Banco de Mexico (Banxico) unexpectedly reduced its main interest rate by 25 basis points, lowering it from 7% to 6.75% on Thursday. The decision was made on a 3-2 vote, with Deputy Governors Jonathan Heath and Galia Borja dissenting and preferring to keep rates unchanged [1]. Despite the rate cut, Banxico highlighted that inflation risks remain tilted to the upside, signaling caution in its monetary policy outlook [1].
The central bank's governing council projects headline inflation to end 2026 at 3.5%, unchanged from previous forecasts, while underlying inflation is expected to reach 3.4% by year-end. Both headline and underlying inflation are projected to converge to Banxico’s 3% target by the end of 2027 [1]. The council stated it will evaluate further adjustments to the reference rate, indicating a data-dependent approach moving forward [1].
Banxico emphasized that the current monetary policy stance is adequate to address challenges posed by the extension and escalation of the Middle Eastern conflict, suggesting that geopolitical risks are influencing its decision-making [1]. The central bank reiterated its commitment to maintaining low and stable inflation within its target range of 2% to 4%, with a midpoint of 3% [1].
The unexpected rate cut could have implications for the Mexican Peso (MXN), as lower interest rates generally weaken the currency by reducing yields and making Mexico less attractive to investors.
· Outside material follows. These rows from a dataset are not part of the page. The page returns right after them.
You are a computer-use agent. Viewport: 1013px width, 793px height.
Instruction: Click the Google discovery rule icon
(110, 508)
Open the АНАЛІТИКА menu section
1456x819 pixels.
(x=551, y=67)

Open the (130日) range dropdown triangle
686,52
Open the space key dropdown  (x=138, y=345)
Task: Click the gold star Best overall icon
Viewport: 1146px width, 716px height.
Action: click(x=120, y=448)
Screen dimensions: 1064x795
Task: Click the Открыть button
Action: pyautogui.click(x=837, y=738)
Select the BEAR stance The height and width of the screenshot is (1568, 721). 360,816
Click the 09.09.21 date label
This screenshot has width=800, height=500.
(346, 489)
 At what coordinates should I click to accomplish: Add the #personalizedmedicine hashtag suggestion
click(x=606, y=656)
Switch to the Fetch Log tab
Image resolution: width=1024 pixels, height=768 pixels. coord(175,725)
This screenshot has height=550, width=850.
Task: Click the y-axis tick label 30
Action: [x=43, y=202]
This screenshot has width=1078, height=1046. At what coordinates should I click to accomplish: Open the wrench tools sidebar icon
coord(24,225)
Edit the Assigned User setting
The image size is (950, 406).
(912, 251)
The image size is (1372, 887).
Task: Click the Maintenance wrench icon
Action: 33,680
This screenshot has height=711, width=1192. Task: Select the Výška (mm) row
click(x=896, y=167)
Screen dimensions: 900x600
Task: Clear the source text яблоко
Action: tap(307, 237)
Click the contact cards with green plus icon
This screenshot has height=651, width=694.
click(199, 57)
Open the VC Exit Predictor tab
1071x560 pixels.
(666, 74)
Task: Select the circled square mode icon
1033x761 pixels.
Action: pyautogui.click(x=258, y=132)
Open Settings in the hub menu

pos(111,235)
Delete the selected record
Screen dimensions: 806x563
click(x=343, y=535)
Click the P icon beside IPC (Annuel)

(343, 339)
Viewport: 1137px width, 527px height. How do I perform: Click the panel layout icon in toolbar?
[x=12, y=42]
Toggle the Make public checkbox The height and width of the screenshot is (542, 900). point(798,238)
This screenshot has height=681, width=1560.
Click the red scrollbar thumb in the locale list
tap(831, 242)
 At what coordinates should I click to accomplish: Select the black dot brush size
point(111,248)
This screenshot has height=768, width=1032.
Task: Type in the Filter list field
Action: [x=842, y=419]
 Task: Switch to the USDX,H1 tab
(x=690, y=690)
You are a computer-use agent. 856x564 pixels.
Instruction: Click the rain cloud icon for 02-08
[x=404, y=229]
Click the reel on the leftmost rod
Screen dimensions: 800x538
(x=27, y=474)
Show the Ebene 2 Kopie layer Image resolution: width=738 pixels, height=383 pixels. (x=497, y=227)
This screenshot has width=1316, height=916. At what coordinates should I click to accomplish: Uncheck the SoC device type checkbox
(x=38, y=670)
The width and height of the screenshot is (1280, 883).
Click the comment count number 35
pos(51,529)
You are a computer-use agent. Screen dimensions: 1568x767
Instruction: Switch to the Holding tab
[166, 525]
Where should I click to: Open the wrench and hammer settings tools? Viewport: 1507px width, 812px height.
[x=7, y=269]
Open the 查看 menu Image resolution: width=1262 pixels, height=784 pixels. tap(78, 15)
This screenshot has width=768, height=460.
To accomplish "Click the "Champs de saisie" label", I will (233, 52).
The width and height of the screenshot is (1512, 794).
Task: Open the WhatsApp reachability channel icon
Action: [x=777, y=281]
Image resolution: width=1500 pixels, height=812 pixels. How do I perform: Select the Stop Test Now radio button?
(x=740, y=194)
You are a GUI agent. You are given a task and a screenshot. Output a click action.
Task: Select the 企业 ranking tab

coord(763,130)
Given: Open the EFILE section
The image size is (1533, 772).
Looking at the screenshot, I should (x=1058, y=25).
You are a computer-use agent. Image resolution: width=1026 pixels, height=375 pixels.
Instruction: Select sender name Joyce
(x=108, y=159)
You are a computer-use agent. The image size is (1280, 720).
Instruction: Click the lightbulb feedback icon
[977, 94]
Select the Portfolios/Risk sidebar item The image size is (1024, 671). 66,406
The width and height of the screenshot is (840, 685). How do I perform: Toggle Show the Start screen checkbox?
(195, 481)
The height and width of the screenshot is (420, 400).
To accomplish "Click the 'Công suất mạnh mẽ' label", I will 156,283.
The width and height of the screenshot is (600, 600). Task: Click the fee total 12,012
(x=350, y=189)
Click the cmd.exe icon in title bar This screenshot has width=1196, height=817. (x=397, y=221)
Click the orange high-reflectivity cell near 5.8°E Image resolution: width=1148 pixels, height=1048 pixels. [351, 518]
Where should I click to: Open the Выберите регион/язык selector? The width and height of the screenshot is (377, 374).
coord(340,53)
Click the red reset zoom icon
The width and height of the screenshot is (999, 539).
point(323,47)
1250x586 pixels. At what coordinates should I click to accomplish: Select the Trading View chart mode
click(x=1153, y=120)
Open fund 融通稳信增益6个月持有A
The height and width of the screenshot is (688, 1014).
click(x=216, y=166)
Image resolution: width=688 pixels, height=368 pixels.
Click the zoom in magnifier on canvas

Banxico’s monetary policy decisions are closely watched in relation to the US Federal Reserve, with rate differentials playing a key role in currency movements [1].
CONCLUSION
Banxico’s surprise rate cut signals a shift toward easing monetary policy, despite ongoing inflation concerns and geopolitical risks. The move is likely to have a significant impact on the Mexican Peso and investor sentiment, as markets adjust to the new interest rate environment. Forward guidance remains cautious, with the central bank indicating further rate decisions will be data-driven.